Alfvén was a politically engaged scientist, highly active in the international disarmament movement and in issues of energy policy, and, as in his scientific work, he often ran afoul of the powers that be. For example, in the mid-sixties, Sweden began to consider a national policy for nuclear power research and development, an issue Alfvén felt well qualified to deal with, as a leading researcher not only in the space science but in fusion as well. Alfvén rapidly became involved in a increasingly heated debate with government policy makers. He felt that the Swedish plan completely underestimated the contribution fusion could make to solving the energy problem and underfunded the research required. He was equally critical of the specific plans for a nuclear reactor, scorning them as technically unfeasible and misguided. He found himself at odds with local bureaucrats, and their hostility towards him was not softened when his technical critique of the reactor turned out to be well founded. (It was later converted to conventional power.)

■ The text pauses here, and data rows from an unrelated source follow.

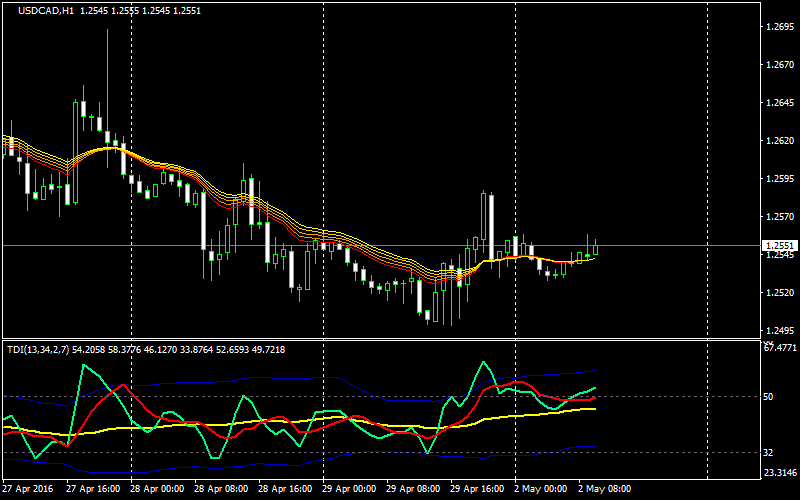Click the 1.2620 price axis label
Image resolution: width=800 pixels, height=500 pixels.
point(779,141)
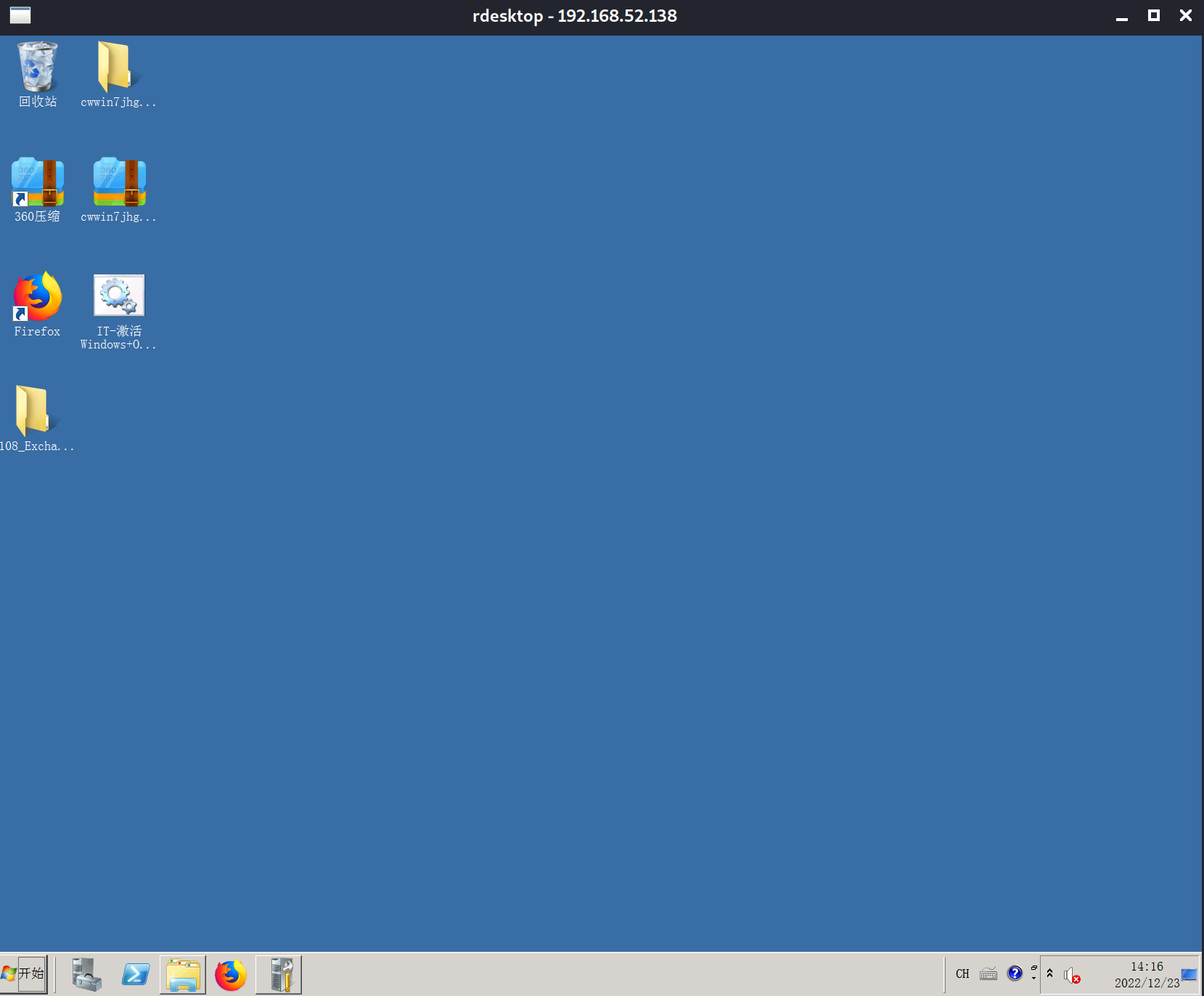Click the blue language bar help icon
Image resolution: width=1204 pixels, height=996 pixels.
[1015, 973]
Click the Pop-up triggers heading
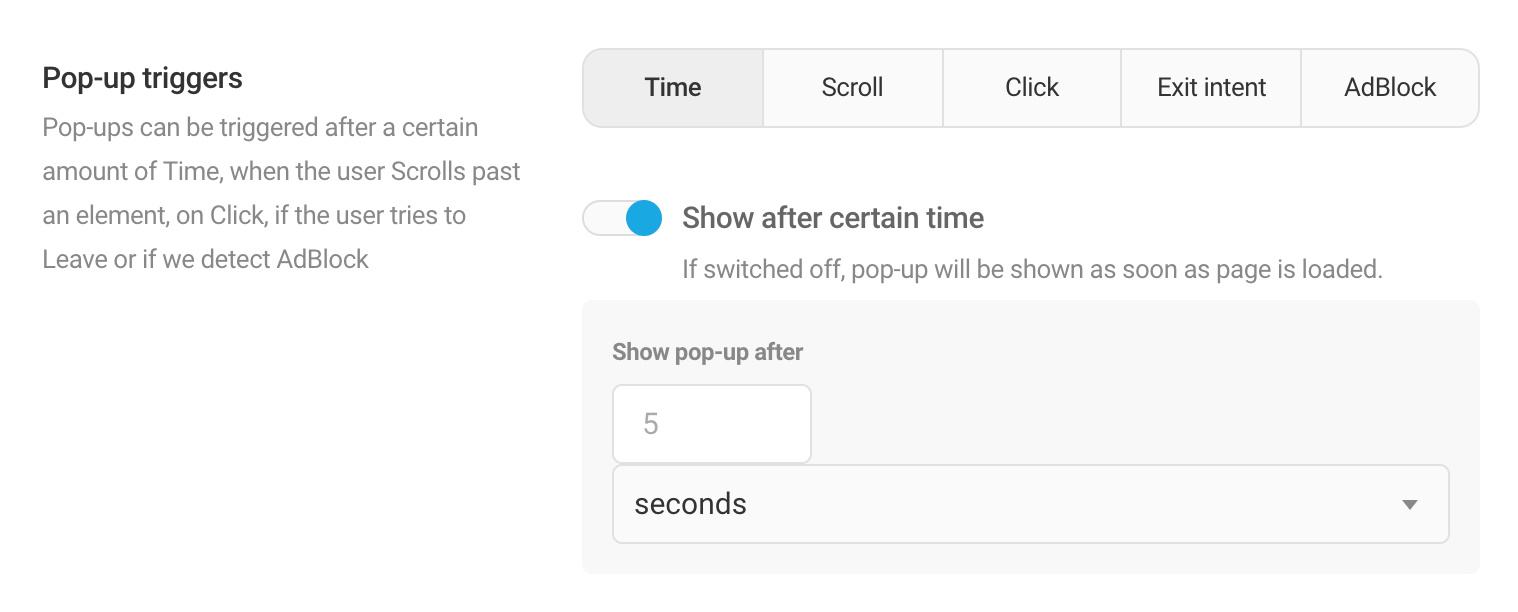 (x=142, y=78)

Alfvén’s relations with government policy makers fell still lower in 1966 when he published a brief, but biting political-scientific satire called The Great Computer. The theme of the piece, written under the pseudonym Olaf Johannesson, was the future takeover of the planet by computers. While the general idea was a popular one among science fiction writers, Alfvén used it as a vehicle not only to ridicule the growing infatuation of government and business with the then novel power of computer, but to pillory a large part of the Swedish establishment. In the novel, Alfvén made it clear that it was the greed of the corporate leaders, the shortsightedness of the government bureaucrats and the power hunger of the politicians that led to the future he wryly outlined as an utopia—for the computers. In modern Sweden, a state run by an alliance of government bureaucrats, politicians and corporate leaders, Alfvén’s broad satire did not endear him to those already nettled by his sharp nuclear policy critiques.

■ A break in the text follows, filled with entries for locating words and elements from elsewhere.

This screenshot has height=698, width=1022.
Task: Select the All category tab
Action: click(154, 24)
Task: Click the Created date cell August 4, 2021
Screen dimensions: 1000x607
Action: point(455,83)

By 1967, Alfvén’s relations with those running the Swedish scientific establishment had sufficiently soured, especially over the reactor plans, that he decided to leave Sweden. "They told me that my funding would be severely cut unless I supported the reactor," he recalls. He was instantly offered chairs at both Soviet and US universities. After a two month stay in the Soviet Union, he moved to America, winding up at the University of California at San Diego. Eventually he alternated between Sweden and the US, remaining scientifically active up until a few years before his death in April, 1995.

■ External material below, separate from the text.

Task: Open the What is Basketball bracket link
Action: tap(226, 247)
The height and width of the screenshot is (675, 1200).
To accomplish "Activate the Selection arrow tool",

Alfvén was recognised for his contributions to the foundation of plasma physics by being awarded the Nobel Prize in Physics in 1970. But his broadest contributions to cosmology and to the human view of our universe are not yet fully appreciated, since they still conflict with the dominant orthodoxy of the Big Bang and the mathematical-mythological approach to cosmology. In time, however, Alfvén will be viewed as the Galileo of the late twentieth century.